A U E Ha Pa Ka Sa La Ta Na Ba Ma Ga Da/Ra Ya NGa Wa

It would be nice to have a mnemonic phrase, in Tagalog, to remember this by. Any takers?

OK, so I have implications to ponder here.

Question 1 Under what circumstances would Baybayin retain a Sanskrit order? Answer: when it's taught and transmitted. When did you learn the ABC song? Very early in your education. A First Thing.

Question 2 Why would Baybayin retain a Sanskrit order? Answer: because the script it was derived from also retained the Sanskrit order. However the derivation occurred, its concept originated closely from a working knowledge of a pre-existing Brahmic script.

Say it was one person who sat down one day and decided to use Script X to write Old Tagalog. She already had to know Script X's sounds and order; she was taught it. She might have been literate.

Question 3 If Baybayin really did stick close to its parent or "godparent" script, does this mean that Baybayin isn't really a descendant of Kawi?

Kawi's ancient character order was (I think):

Ha Na Ca Ra Ka Da Ta Sa Wa La Pa Dha Ja Ya Nya Ma Ga Ba Tha Nga

Doesn't look at all similar.

And I can't find out what the Buginese order is, nor Cham order... although they both might be gathered by family in the order K/G C/J T/D P/B Y/R/L/V/S.

They don't look similar either. At least not at first glance. I'm probably missing some important information here...

I suppose I can assume that Assamese order is more or less the same as Sanskrit.

Thursday, April 8, 2010

[Baybayin] Original Character Order?

So what was the original ordering of the characters?

When we write the vowels first, I see vestiges. But then we usually go in "font order", that is, K D G H K L M N P (R) S T... you know, the trusty Latin-based alphabetical order.

In the Doctrina Cristiana, however, the Baybayin character order was recorded as A U E H P K S L T N B M G D/R Y NG W. That ain't based on OUR alphabet, bub. And... see the vowels? They're first, like we often still see the characters written.

So there's a datum. Where can I go with that? If I knew more about the Brahmic-related scripts, then I'd compare directly with them.

Next best thing: I'll use the Japanese kana ordering. From Wikipedia:

The gojūon is an ancient convention (somewhere around 1004 to 1028 AD), originating in the character ordering in Sanskrit, as well as a means for expressing the hansetsu of Chinese characters.
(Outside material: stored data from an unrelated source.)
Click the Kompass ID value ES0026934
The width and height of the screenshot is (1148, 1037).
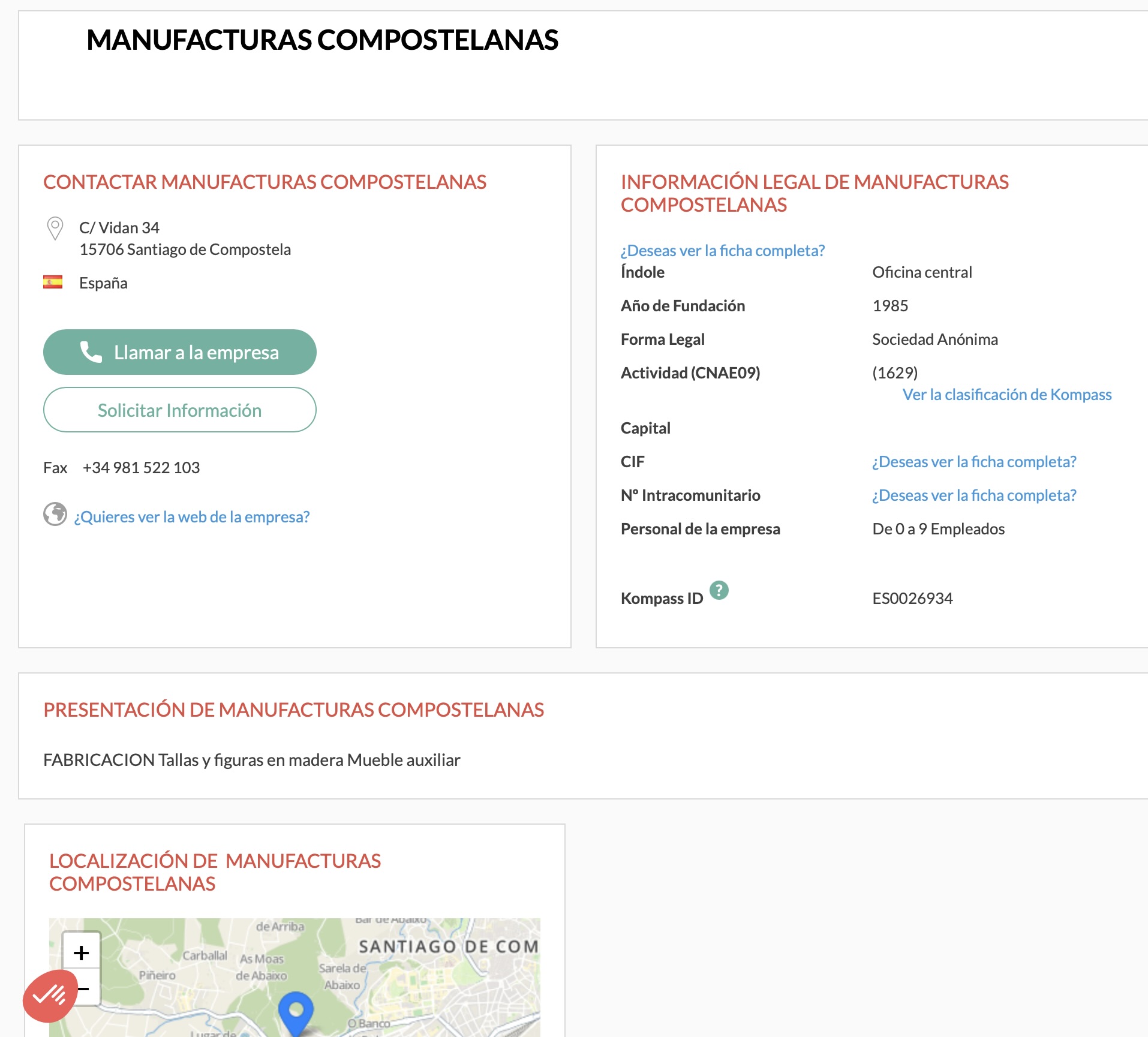tap(912, 599)
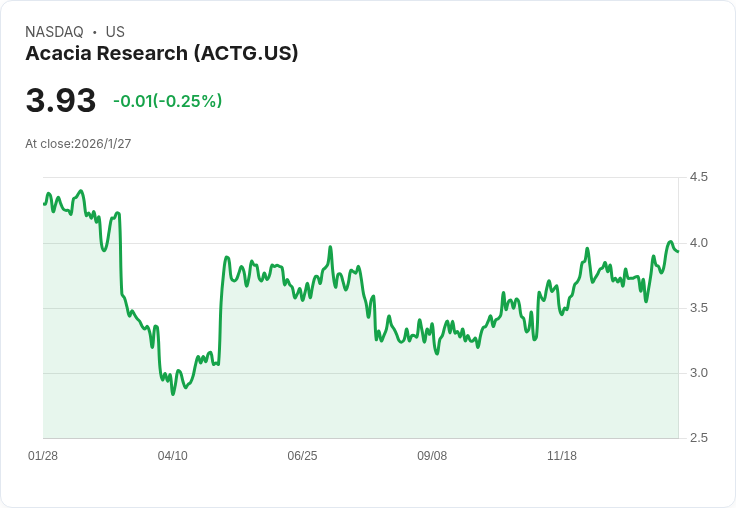Click the 06/25 date axis label
This screenshot has width=736, height=508.
click(302, 456)
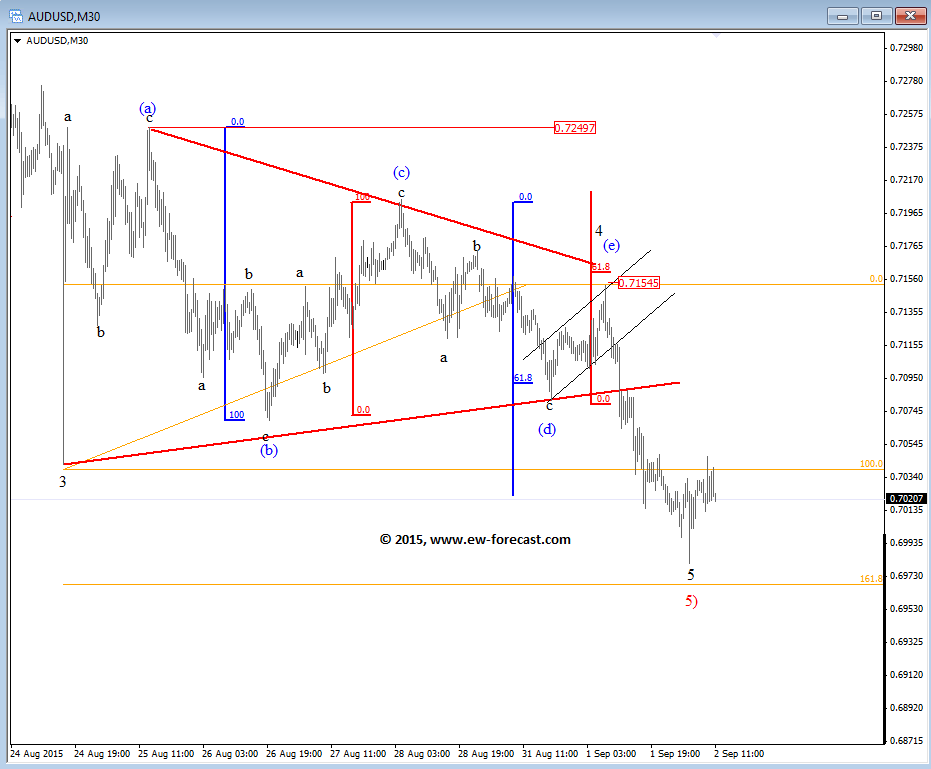931x769 pixels.
Task: Select the blue (b) wave label
Action: 269,451
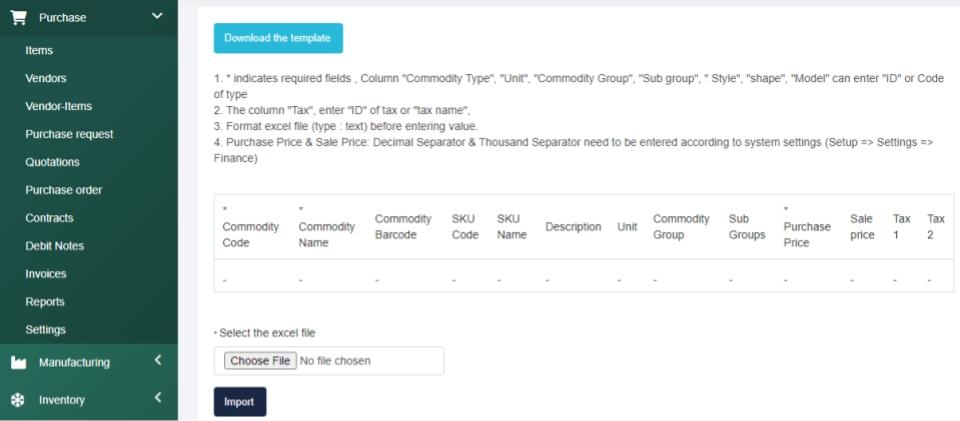This screenshot has width=960, height=421.
Task: Select Purchase request menu entry
Action: (69, 134)
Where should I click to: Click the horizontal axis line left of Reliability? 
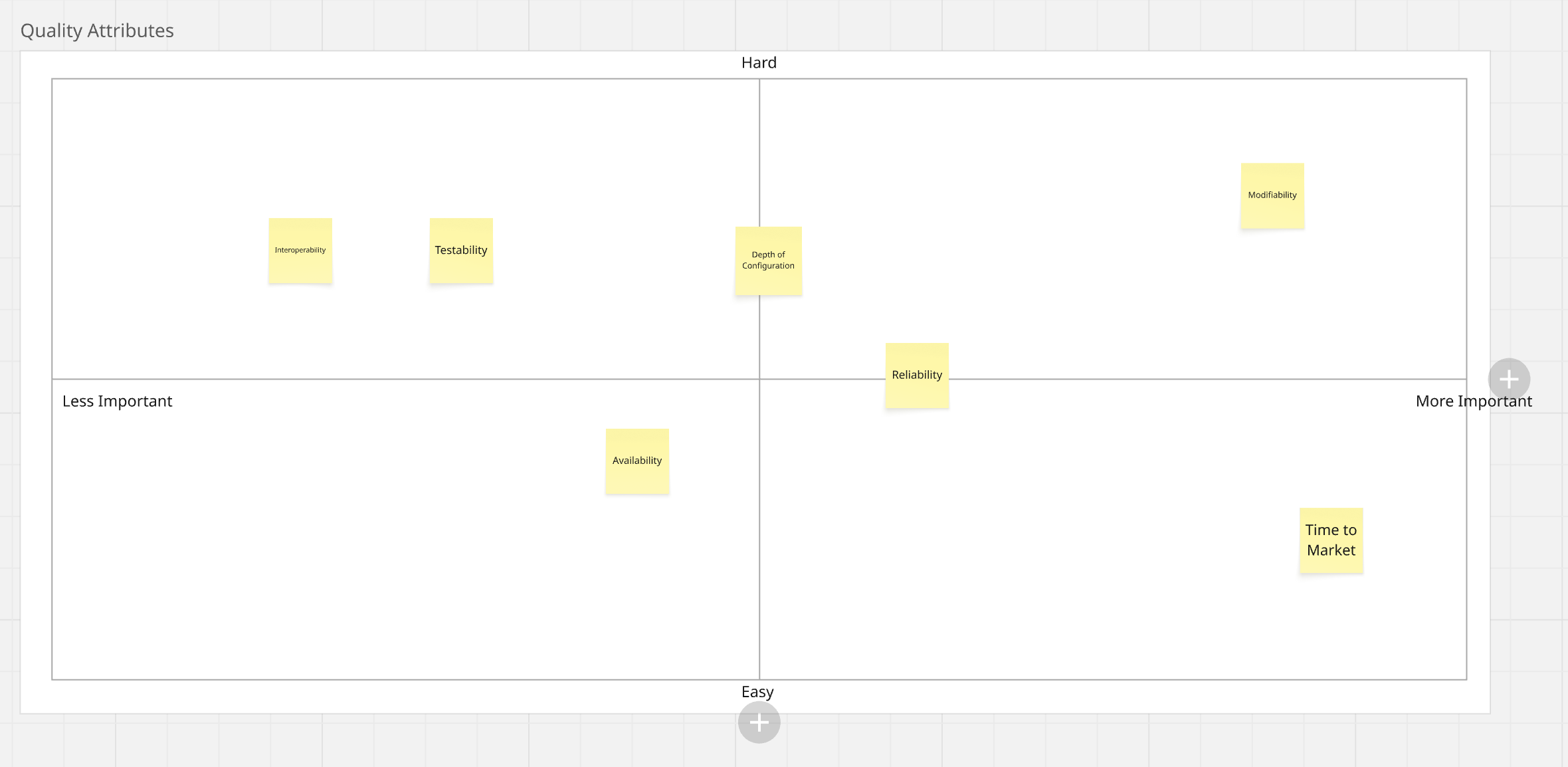click(x=823, y=380)
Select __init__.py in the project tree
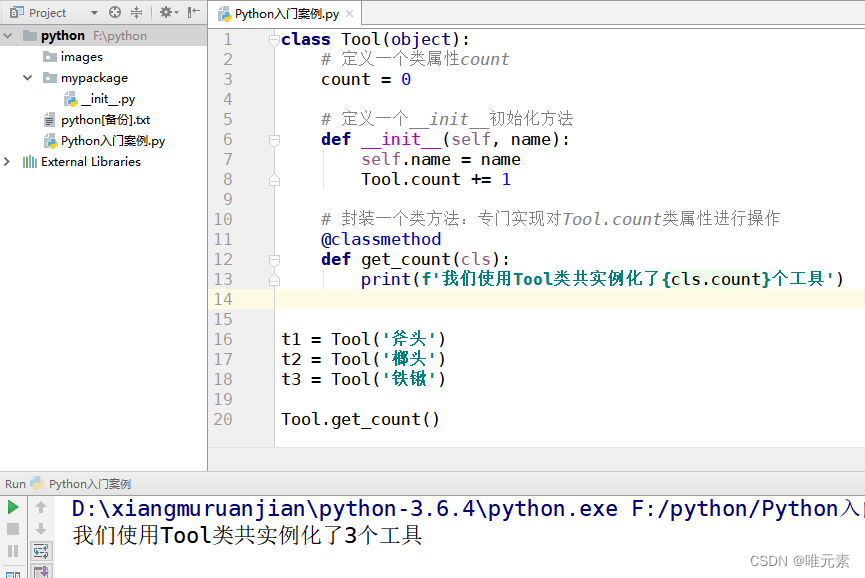This screenshot has width=865, height=578. coord(103,98)
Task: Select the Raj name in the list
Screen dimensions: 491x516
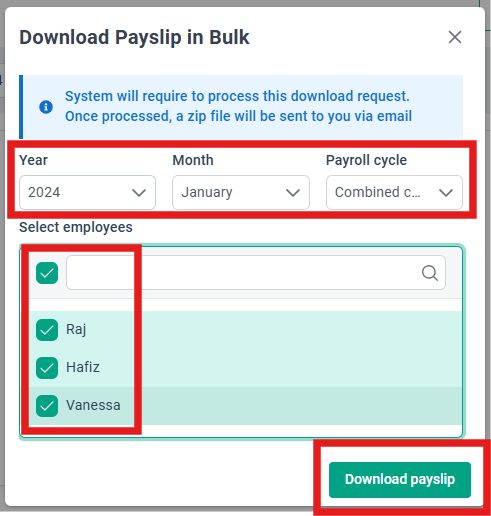Action: click(76, 330)
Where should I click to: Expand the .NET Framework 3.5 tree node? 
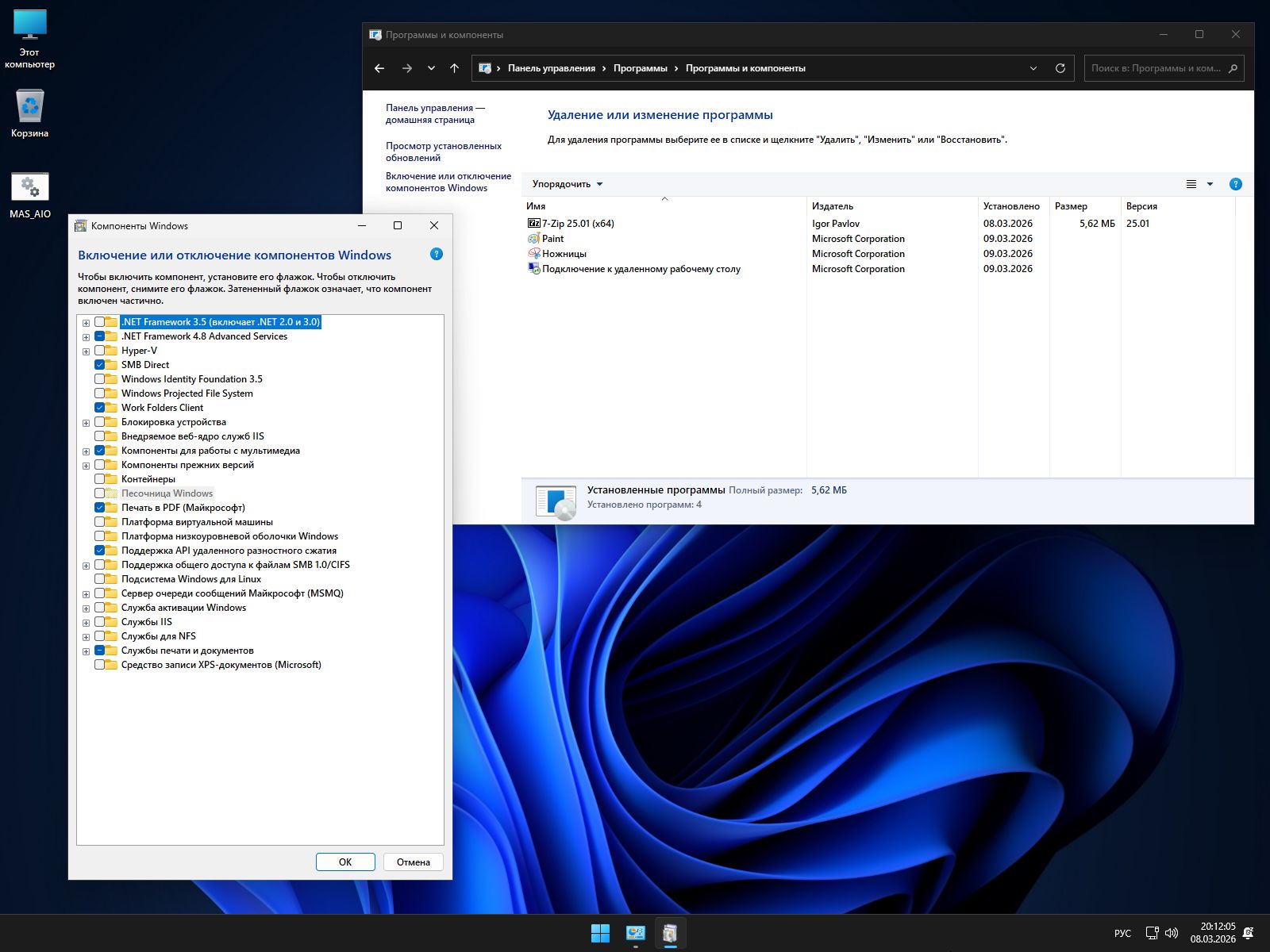point(86,323)
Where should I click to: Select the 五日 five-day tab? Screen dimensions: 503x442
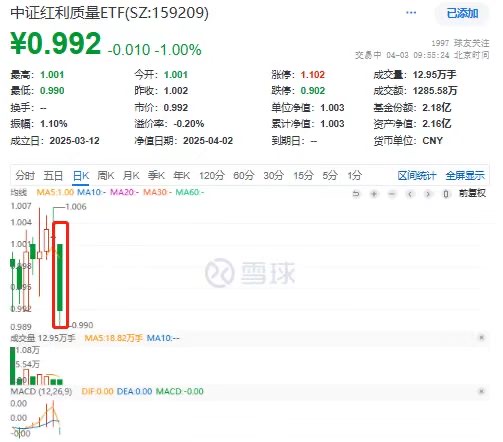click(53, 175)
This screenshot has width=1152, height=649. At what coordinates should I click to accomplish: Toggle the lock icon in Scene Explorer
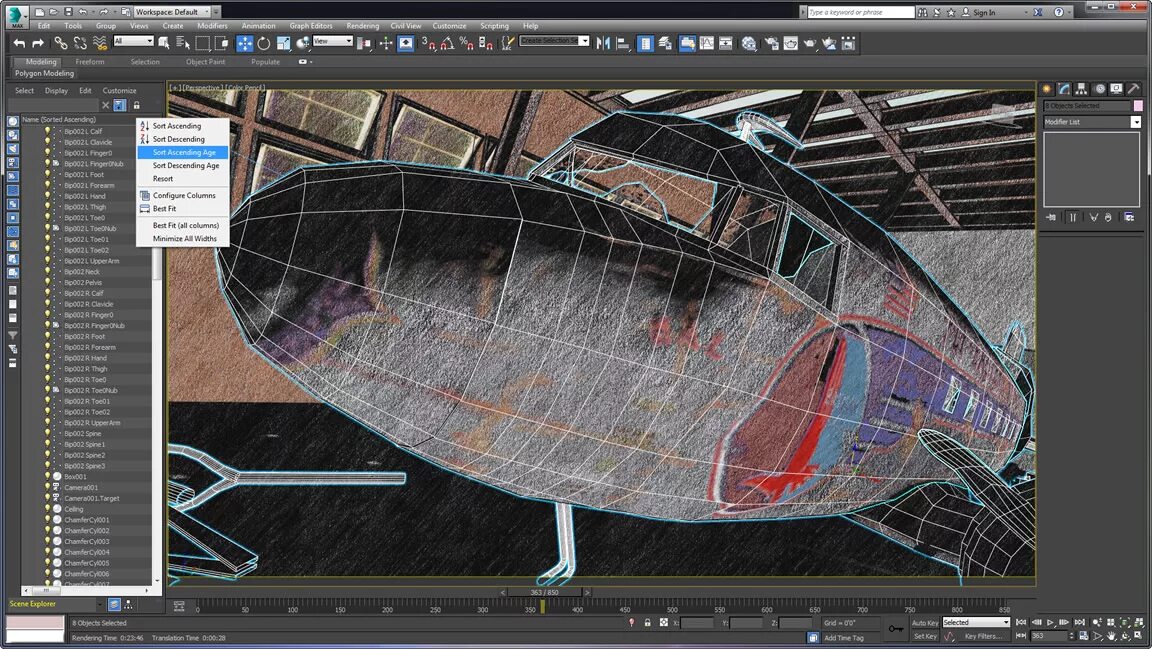[137, 105]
Aha. So let's compare the ordering of gojūon with the Doctrina Cristiana order:

Kana Doctrina
Ka K
Sa S
() L
Ta T
Na N
Ha B*
Ma M
() G
Ya Y
() NG
Wa W

* Some differences apply: In Japanese, the kana has its own 'kudlits' which can, for example, turn /HA/ into /PA/ or /BA/ -- /KA/ into /GA/. And Japanese has no /L/ sound -- /R/ is midway between our L and R, and use it in both places. And it has no /NG/.

* h/b/p (はばぱ) are placed where p/b are in Sanskrit (again from Wikipedia). So it looks like Baybayin is closer to Sanskrit order than Kana order, which is perfectly reasonable.

Looks pretty reasonable to assume that Baybayin originally used an old Brahmic ordering. Not surprising. But it's nice to have some evidence for that.